Dalam Islam khususnya, sejarah telat mencatat dalam tinta emas bagaimana para ilmuan (ulama) yang jumlahnya begitu banyak sangat bersemangat dan bersungguh-sungguh dalam mencari ilmu. Hal ini dibuktikan dengan ratusan bahkan ribuan karya yang diwariskan dan menjadi sumber refrensi para ilmuan sampai saat ini.
Beberapa ulama dan karyanya yang begitu luar biasa yang hari ini masih menjadi sumber rujukan dalam berbagai bidang, dapat kita sebut diantaranya ada Imam Asy Syafi'i dengan karya monumentantal: kitab Ar-Risalah, kitab yang konsen dalam bidang usul fiqih.
Selanjutnya Muhammad bin Ismail Al Bukhari atau yang lebih umum dikenal dengan sebutan Imam Bukhari dengan karya monumental: Sahih Bukhari, sebuah ensiklopedia karya manusia yang paling akurat yang pernah tercipta sepanjang sejarah bumi ini.
Tentu karya yang gemilang ini tidak dilahirkan dari proses yang sederhana dan ringan. Sebaliknya, membutuhkan ketekunan dan kedalaman perhatian. Sebutlah misalnya Imam Bukhari dengan ikhlas menghibahkan masa mudanya dalam memenuhi semua perangkat kapasitas diri untuk memikul tugas besar mengumpulkan hadits sahih.
Tidak sampai disitu, manusia hebat itu berkontribusi mencetak manusia hebat lainnya. Seorang murid yang keagugannya mengikuti gurunya, Imam Muslim dengan Sahih Muslim-nya. Sehingga kedua sahih itu menenpati derajat tertinggi dalam literatur Islam setelah Al Qur'an.
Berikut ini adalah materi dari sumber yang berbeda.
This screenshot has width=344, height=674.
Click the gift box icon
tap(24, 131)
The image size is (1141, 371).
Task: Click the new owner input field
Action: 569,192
Dari cerita singkat beberapa ulama di atas dapat kita simpulkan betapa kesungguhan dan tekad yang kuat yang dimiliki para ulama dalam belajar dan menguasai bidang ilmu mengantarkan mereka dalam melahirkan karya luar biasa (kontribusi unggulan) yang membuat mereka dikenang sampai saat ini (jariyah).
Tantangan masa kini
Lalu, kontribusi apa yang akan kita persembahkan untuk kemanusiaan kini dan yang akan datang agar kita dikenal dan dikenang sepanjang masa dengan legacy yang mengakar kuat. Terlebih saat ini kita hidup dalam kondisi yang begitu cepat dan dinamis akibat dari kemajuan teknologi atau yang lebih umum dikenal dengan era globalisasi.
Kita tau bahwa era ini muncul sebagai respon terhadap era modern yang lebih mengutamakan akal, empirik, dan hal-hal yang bersifat materialistik, sekularistik, hedonistik, fragmatik, dan transaksional. Yaitu pandangan yang memisahkan urusan dunia dengan urusan akhirat. Akibat dari kehidupan yang demikian itu manusia menjadi bebas berbuat tanpa landasan spritual, moral, dan agama.
Hal ini tentu menjadi tantangan sekaligus peluang yang harus dimanfaatkan sebaik-baiknya. Sehingga peran ilmu pengetahuan, kebesaran jiwa, dan spritual amat sangat dibutuhkan dalam misi besar menjadikan tantangan sebagai peluang.
Kita tidak akan mampu tampil sebagai aktor dalam memecahkan setiap masalah (problem solver) jika tidak memiliki kapasitas keilmuan yang memadai, sebab dari situlah akan muncul ide, gagasan akan sebuah perubahan kemudian diwujudkan dalam aksi nyata.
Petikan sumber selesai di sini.